Although we don't believe in timing the market or panicking over market movements, we do like to keep an eye on big changes -- just in case they're material to our investing thesis.

What's happening?
Shares of Pandora Media (NYSE:P) have fallen 18% this morning after the streaming music provider reported weak fourth-quarter results and offered underwhelming guidance for its first quarter.

Why it's happening
Pandora's $268 million in fourth-quarter revenue represented a 34% improvement over the year-ago quarter's result, but Wall Street analysts had expected $276.5 million. The company's adjusted earnings of $0.18 per share also fell below expectation of $0.19. Pandora's active-listener base grew to 81.5 million people, which was ahead of expectation for just 79 million active listeners. However, those listeners only streamed 5.2 billion hours of audio, well below the 5.38 billion hours Wall Street had forecast.

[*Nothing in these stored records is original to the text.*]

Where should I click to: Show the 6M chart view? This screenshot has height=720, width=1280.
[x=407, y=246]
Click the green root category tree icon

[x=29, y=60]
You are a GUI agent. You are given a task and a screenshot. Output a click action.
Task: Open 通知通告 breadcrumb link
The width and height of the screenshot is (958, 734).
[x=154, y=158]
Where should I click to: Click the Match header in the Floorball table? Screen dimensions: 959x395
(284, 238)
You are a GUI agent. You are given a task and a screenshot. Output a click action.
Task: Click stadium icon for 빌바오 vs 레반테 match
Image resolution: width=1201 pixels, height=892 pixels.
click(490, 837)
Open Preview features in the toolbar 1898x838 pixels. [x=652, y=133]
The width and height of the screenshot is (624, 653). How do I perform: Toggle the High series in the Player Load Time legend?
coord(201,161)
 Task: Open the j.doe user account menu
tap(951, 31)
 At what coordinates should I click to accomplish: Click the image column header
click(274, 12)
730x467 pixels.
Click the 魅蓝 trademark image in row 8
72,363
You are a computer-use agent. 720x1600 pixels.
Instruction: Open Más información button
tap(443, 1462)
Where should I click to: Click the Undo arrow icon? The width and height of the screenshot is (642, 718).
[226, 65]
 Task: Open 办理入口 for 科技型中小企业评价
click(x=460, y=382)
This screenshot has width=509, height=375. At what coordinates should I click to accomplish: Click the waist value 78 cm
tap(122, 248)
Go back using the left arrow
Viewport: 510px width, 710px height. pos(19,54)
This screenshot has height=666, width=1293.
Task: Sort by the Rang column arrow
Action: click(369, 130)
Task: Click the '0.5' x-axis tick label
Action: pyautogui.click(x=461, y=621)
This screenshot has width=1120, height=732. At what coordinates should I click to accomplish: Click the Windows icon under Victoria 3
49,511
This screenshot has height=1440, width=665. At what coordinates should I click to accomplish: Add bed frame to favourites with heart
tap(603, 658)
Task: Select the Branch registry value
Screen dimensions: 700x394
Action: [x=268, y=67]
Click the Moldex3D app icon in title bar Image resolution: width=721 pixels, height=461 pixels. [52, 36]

Looking ahead, Pandora for the first quarter expects to lose anywhere from $30 million to $35 million in adjusted earnings before interest, taxes, depreciation, and amortization, or EBITDA, on $220 million to $225 million in revenue. Full-year EBITDA is expected to range from $70 million to $80 million on annual revenue of $1.15 billion to $1.17 billion. Neither Pandora's first-quarter guidance nor its full-year outlook came near Wall Street's forecast for $243.6 million in revenue for the first quarter and $1.21 billion for the full year.